_Your goal:_
Which lines of the records contain "computer"? Collect every one of them.

_The data:_
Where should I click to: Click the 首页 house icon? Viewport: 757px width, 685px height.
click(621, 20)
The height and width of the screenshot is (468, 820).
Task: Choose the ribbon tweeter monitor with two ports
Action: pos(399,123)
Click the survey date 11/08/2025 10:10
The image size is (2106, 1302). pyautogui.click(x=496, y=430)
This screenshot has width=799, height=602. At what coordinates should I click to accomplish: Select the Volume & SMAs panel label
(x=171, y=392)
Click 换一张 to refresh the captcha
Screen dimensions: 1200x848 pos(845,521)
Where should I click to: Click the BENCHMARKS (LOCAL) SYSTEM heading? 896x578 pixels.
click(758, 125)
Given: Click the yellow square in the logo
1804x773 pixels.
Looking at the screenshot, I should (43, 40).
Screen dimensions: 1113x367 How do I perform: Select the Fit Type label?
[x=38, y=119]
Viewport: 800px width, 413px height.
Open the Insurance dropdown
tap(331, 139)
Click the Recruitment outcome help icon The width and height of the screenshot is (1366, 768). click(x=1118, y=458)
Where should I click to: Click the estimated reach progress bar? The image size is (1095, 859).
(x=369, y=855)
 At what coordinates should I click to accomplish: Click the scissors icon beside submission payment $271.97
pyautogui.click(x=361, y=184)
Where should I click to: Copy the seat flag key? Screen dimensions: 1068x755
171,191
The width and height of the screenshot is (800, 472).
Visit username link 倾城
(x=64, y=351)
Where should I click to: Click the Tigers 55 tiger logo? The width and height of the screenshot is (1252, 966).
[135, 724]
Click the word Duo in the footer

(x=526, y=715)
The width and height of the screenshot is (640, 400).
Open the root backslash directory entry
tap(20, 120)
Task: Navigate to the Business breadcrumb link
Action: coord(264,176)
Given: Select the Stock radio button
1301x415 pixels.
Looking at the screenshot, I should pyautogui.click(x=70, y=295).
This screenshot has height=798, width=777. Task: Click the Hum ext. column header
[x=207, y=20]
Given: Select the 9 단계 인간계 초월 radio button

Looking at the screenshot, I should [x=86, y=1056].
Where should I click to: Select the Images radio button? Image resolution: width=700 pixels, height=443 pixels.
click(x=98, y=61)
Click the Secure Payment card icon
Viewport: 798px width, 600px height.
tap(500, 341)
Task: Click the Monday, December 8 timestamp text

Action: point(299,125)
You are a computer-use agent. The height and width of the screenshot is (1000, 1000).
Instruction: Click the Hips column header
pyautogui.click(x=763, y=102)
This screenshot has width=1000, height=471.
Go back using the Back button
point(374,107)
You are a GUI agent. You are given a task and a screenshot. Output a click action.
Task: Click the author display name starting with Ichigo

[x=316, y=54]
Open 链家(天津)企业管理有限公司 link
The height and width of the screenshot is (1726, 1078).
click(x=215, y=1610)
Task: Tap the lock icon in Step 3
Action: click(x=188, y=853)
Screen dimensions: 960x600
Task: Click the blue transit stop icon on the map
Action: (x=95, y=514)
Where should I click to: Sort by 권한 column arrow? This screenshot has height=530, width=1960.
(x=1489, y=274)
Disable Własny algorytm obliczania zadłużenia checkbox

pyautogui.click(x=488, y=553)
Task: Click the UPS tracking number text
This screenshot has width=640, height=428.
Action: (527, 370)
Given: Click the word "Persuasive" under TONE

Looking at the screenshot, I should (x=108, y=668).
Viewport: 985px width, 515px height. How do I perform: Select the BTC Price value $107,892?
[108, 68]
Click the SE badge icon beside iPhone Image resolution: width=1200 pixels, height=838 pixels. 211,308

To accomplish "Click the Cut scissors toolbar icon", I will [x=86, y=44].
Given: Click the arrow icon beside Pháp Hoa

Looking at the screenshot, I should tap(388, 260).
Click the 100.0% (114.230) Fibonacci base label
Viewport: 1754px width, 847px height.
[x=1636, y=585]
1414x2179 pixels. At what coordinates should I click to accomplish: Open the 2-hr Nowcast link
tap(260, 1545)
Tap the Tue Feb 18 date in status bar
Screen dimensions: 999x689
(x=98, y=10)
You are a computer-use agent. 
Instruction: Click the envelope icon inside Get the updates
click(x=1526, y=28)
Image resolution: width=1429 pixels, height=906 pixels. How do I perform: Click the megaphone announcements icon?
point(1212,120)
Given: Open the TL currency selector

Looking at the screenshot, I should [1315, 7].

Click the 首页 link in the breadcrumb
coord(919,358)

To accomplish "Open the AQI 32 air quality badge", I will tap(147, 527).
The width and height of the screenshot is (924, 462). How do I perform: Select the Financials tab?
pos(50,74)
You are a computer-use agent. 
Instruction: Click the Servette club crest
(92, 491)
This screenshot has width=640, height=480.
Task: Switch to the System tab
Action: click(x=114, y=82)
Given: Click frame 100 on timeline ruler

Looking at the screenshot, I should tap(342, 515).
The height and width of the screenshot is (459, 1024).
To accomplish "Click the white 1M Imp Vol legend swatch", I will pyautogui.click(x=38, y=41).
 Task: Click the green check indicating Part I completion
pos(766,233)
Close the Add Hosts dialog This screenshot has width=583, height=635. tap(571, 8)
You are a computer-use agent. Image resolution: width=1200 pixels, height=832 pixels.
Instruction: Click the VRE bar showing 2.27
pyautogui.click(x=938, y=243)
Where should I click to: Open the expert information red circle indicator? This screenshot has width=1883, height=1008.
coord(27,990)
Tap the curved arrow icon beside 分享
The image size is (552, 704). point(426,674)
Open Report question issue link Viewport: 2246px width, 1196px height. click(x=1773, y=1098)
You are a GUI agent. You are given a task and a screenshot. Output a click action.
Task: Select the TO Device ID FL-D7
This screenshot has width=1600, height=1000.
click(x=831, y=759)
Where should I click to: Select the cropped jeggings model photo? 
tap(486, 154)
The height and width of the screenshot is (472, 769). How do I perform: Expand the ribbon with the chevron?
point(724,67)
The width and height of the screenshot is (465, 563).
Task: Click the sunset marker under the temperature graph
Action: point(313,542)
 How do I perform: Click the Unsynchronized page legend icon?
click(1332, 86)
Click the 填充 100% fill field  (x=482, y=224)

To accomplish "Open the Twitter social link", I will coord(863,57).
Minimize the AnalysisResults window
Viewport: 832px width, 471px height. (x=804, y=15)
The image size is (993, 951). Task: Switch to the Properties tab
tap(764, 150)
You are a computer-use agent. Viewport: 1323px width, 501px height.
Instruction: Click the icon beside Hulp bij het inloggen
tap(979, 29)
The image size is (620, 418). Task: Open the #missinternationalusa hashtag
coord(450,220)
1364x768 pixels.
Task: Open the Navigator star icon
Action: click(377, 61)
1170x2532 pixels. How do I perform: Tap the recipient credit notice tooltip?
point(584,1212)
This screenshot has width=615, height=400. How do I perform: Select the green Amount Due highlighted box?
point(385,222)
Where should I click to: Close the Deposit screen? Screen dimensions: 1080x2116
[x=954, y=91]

_Output:_
You are a computer-use agent. The height and width of the screenshot is (1000, 1000).
You are a computer-use agent. 
You are a computer-use agent. 
You are a computer-use agent. Image resolution: width=1200 pixels, height=832 pixels.
You are a computer-use agent. Viewport: 1323px width, 501px height.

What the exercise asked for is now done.